Here’s one for the forex bears! NZD/USD just hit resistance around the .6750 area, which right smack at a falling channel resistance on the 1-hour chart. The trend line has held at least four times since mid-October, so another turn lower is still a possibility. On the other hand, the 100 and 200 SMAs are right below the current price, so the bears might take a while to get momentum. A short around the current levels with a stop above recent highs could present a juicy trade setup if you aim for the bottom of the channel. If you’re buying the pair though, then you might want to wait for an upside breakout and an SMA cross for confirmation.

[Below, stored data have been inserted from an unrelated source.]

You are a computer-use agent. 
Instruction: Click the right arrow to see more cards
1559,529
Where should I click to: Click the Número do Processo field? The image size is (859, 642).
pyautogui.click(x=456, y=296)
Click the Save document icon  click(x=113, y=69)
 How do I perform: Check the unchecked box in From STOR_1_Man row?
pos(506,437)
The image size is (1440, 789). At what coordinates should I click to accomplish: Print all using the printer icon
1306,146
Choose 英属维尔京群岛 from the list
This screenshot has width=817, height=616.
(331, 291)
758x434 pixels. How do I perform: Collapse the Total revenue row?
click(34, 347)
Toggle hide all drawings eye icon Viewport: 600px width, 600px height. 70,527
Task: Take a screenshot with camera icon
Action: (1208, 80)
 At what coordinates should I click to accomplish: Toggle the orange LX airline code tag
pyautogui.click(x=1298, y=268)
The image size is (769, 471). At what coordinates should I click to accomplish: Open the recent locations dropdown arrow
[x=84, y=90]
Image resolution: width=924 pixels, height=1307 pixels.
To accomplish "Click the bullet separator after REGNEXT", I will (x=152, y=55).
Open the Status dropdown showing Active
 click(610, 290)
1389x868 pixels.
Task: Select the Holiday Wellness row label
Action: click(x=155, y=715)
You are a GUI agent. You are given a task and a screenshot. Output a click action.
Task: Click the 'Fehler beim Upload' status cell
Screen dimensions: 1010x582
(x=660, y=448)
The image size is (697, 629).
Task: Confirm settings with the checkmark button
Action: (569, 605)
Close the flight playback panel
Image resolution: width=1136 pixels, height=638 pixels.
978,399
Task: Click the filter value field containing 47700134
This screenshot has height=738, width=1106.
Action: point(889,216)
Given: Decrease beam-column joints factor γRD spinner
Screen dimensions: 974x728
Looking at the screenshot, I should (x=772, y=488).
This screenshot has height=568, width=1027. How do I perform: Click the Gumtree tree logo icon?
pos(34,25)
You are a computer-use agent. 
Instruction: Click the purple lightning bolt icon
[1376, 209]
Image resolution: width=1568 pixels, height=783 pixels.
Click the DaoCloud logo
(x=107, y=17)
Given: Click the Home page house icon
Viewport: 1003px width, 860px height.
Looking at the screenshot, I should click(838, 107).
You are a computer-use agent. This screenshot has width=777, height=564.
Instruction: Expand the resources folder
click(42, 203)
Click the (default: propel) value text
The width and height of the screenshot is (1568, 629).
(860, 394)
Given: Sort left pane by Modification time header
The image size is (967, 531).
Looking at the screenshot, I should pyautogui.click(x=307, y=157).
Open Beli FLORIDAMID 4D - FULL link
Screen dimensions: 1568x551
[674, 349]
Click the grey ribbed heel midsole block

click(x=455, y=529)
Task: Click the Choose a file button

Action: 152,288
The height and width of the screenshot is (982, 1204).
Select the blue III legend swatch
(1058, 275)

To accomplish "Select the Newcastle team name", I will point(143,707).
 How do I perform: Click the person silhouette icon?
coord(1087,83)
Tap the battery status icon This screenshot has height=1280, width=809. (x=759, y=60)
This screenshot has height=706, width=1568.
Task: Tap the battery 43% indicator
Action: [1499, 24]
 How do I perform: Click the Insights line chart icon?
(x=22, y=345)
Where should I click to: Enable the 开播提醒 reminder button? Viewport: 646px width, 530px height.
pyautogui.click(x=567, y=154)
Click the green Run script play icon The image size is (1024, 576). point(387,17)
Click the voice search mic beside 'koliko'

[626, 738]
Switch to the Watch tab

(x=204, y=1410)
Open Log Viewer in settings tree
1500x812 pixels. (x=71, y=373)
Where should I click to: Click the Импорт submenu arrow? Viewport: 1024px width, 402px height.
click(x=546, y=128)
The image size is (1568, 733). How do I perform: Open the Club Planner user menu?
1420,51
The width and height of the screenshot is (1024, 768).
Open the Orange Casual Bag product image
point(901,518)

Can’t get enough of trends? Here’s another one for ya! GBP/JPY is having trouble breaking above its previous highs as it found resistance around the 186.70 area. It also doesn’t help the bulls that a bearish divergence has popped up since then. If you’re still into the pair’s uptrend, then waiting for the divergence to play out might be a good idea. The mid-channel levels and the areas around the 100 and 200 SMAs are possible hot zones for long trades. If you’re one of them bears though, then a break below the SMAs or the channel could make strong cases for a downside breakout.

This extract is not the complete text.